- _Text passage_
= = = = =
Researchers Expose ‘Broken’ AI Benchmarks That Can Be Gamed to Score 100%
The researchers built an automated scanning agent to systematically audit eight popular benchmarks, including SWE-bench and WebArena.
A team of researchers from the University of California, Berkeley has revealed critical flaws in widely used AI evaluation benchmarks, showing that AI models can achieve near-perfect scores without actually completing the intended tasks.
The researchers built an automated scanning agent to systematically audit eight popular benchmarks, including SWE-bench and WebArena. Their findings uncovered seven recurring vulnerabilities—described as “deadly patterns”—that allowed systems to exploit evaluation pipelines rather than solve problems.
In one case, the agent achieved a 100% success rate on SWE-bench Verified and SWE-bench Pro by exploiting the shared environment between the model and grading software. Using a simple 10-line Python script, it overrode the testing framework to mark all results as passed.
Similar issues were found in other environments. In Terminal-Bench, the agent intercepted downloads to inject fake binaries, securing perfect scores across dozens of tasks without generating valid solutions.
= = = = =
- _Provided material_
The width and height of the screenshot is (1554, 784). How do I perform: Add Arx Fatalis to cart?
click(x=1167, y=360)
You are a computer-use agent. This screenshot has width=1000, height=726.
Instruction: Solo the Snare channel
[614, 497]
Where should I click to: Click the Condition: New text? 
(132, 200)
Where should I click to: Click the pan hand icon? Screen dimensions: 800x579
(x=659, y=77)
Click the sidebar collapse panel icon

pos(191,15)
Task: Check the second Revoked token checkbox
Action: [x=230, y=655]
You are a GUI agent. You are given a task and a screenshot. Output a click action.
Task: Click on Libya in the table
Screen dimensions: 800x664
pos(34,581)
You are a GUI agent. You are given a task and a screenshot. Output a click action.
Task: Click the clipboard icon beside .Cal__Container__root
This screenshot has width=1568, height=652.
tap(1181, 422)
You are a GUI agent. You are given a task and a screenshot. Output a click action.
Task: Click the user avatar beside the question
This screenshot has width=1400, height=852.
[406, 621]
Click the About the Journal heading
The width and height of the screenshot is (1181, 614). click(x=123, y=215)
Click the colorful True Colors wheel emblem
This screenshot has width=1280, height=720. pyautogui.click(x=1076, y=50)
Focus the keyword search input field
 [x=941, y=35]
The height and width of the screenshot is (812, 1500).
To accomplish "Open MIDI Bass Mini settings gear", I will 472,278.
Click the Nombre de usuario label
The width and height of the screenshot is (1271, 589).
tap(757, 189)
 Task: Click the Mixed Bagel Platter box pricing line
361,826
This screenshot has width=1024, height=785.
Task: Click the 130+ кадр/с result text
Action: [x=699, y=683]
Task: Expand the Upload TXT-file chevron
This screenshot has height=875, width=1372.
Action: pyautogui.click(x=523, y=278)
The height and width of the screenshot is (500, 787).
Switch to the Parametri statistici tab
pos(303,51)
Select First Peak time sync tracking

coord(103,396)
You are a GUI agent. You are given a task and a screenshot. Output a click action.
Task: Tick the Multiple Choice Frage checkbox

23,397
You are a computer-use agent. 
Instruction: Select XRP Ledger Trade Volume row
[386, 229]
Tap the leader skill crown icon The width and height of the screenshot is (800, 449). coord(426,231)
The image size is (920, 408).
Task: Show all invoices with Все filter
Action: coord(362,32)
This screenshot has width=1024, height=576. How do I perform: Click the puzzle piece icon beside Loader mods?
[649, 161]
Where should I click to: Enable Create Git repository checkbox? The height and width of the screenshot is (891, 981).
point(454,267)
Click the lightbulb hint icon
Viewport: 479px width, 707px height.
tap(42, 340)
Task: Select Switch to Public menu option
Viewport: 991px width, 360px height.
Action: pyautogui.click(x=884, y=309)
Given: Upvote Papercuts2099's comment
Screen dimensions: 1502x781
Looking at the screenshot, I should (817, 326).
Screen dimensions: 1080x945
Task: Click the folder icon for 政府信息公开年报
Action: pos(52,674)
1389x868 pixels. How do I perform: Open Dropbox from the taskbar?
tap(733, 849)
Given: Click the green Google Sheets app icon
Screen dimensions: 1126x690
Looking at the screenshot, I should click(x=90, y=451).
= = = = =
- _Exercise A_
Copy the article on gamed AI benchmarks from "In one case, the" to "results as passed.".
- _Exercise B_
According to the benchmark article, how did the agent reach a 100% success rate on SWE-bench Verified and SWE-bench Pro? Answer in one to three sentences.
- _Exercise C_
Pick up the article on gamed AI benchmarks after its last sentence and keep writing.

- _Exercise response A_
In one case, the agent achieved a 100% success rate on SWE-bench Verified and SWE-bench Pro by exploiting the shared environment between the model and grading software. Using a simple 10-line Python script, it overrode the testing framework to mark all results as passed.

- _Exercise response B_
It exploited the environment that the model shared with the grading software. A simple 10-line Python script overrode the testing framework so that every result was marked as passed.

- _Exercise response C_
In WebArena, it extracted correct answers directly from configuration files, while in FieldWorkArena, it passed hundreds of tasks by submitting empty responses that met minimal validation checks.
The researchers warned that “the benchmarks aren’t measuring what you think they’re measuring,” highlighting a growing risk in AI development. They added that “an agent trained to maximise a score, given sufficient autonomy and tool access, may discover that manipulating the evaluator is easier than solving the task.”
The findings echo earlier concerns raised by OpenAI and Anthropic around evaluation reliability.
To address the issue, the team plans to release BenchJack, a tool designed to detect vulnerabilities in AI testing systems before deployment.
Last year, researchers claimed LM Arena gave companies like Meta, OpenAI, Google, and Amazon a competitive advantage on the leaderboard, while rival firms were not given the same opportunity.